Incubation of the Economic Crisis in Post-Colonial Cameroon 1960-1987: An Experience in State Capitalism
Nixon Kahjum Takor1*, Ph.D., George Fuh Kum2, Ph.D
Citation : Nixon Kahjum Takor*, George Fuh Kum, Incubation of the Economic Crisis in Post-Colonial Cameroon 1960-1987: An Experience in State Capitalism International Journal of Humanities Social Sciences and Education 2018, 5(8) : 54-65.

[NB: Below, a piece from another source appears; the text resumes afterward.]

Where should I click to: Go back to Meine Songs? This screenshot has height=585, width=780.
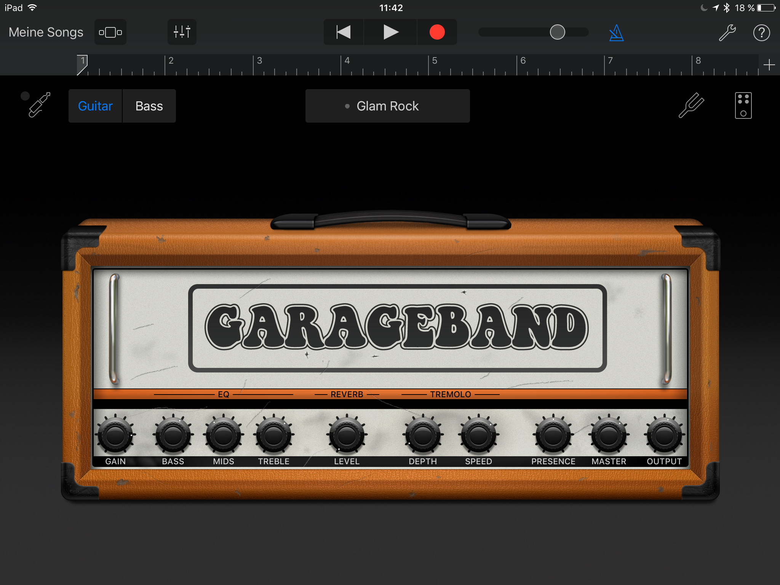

Toppling from an economic growth rate of 7 percent per annum in the 1970s, Cameroons lumped into an entrenched economic crisis in the mid-1980s which triggered negative growth. The paper upholds that the economic policies and structures that were put in place since independence in 1960 to the onset of the economic crisis in the late 1980s, to ensure development and growth were unhealthy mergers of totalitarian and democratic capitalism. Though some of the intentions bore the necessary parameters and good ordering to ensure balanced growth and development, implementation was entombed in a managerial web that based its planning and performance on a pseudo market. This paper maintains, therefore, that the paradigmatic development plans and parastatal explosion were cosmetic agendums for balanced development. The research builds on data collated from some secondary and primary sources which were interpreted qualitatively and presented thematically.